◆ **CONSIGNE ÉCRITE**:
Réécrivez toutes les données ci-dessous en remplaçant « Task » par « Step », sans rien modifier d'autre. Laissez les images de côté dans votre réponse, s'il vous plaît.

◇ ◇ ◇

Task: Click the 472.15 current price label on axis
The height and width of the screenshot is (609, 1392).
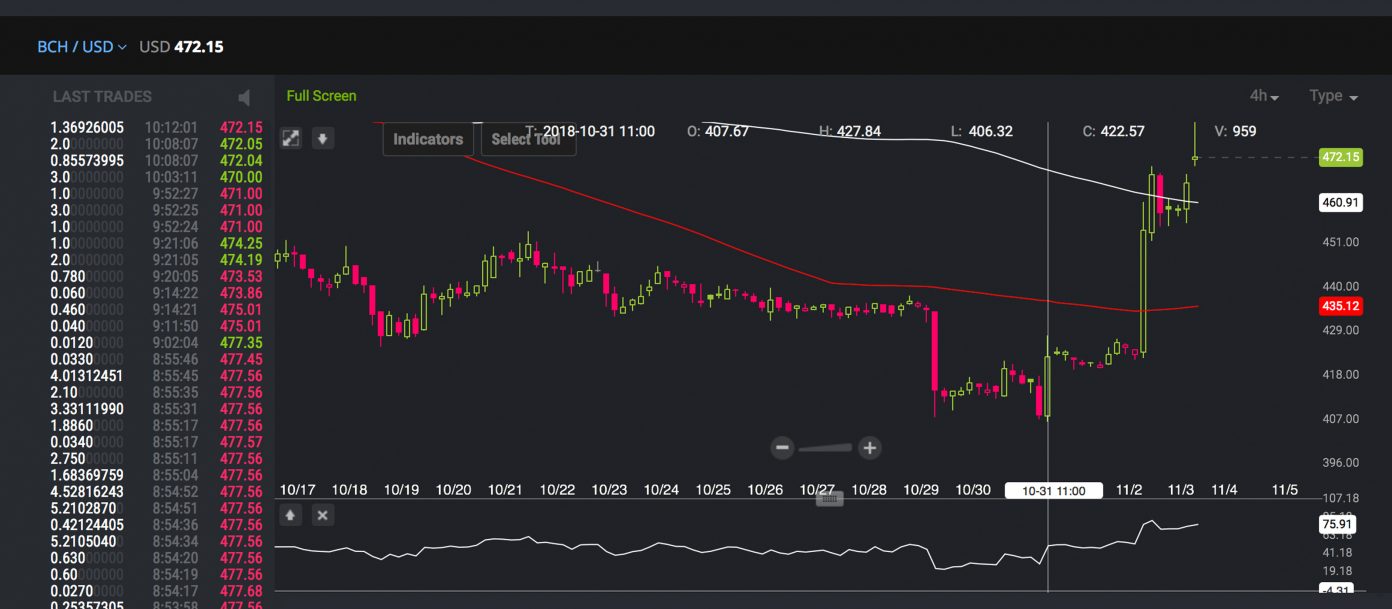Action: click(1339, 157)
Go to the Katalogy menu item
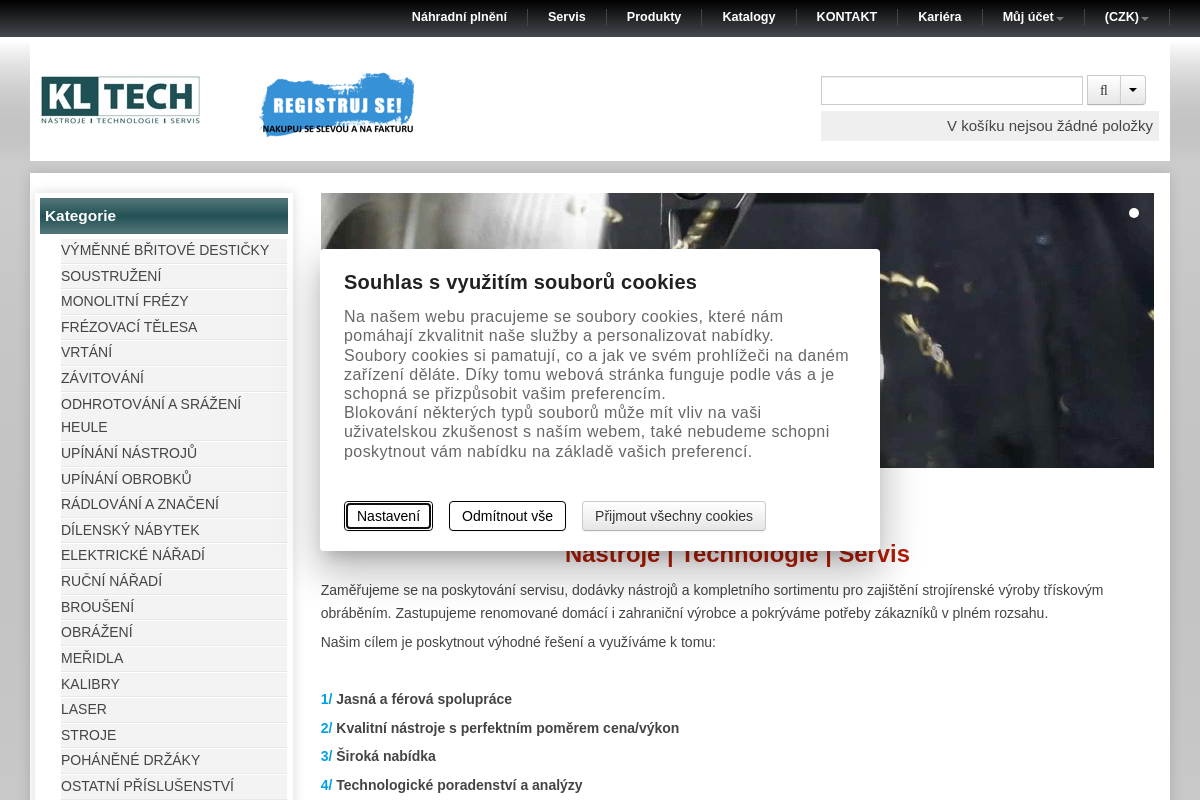The image size is (1200, 800). [748, 17]
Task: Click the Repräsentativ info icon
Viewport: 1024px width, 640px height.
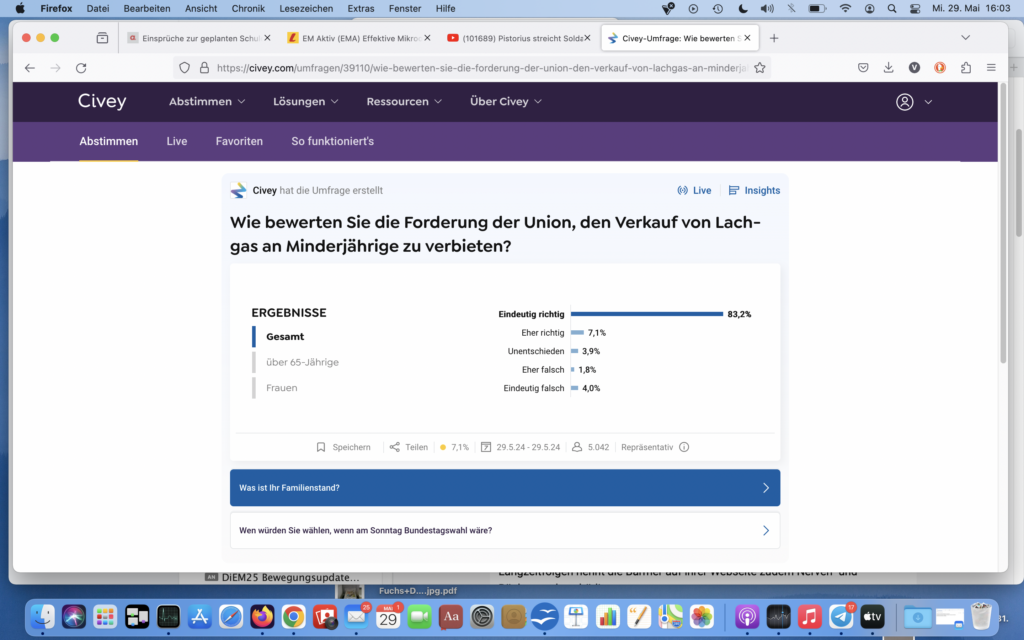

◇ ◇ ◇

◆ **RÉPONSE**:
Step: Click the 472.15 current price label on axis
The height and width of the screenshot is (609, 1392).
Action: click(1339, 157)
Go to the Katalogy menu item
The image size is (1200, 800). [748, 17]
Step: Click the Repräsentativ info icon
Viewport: 1024px width, 640px height.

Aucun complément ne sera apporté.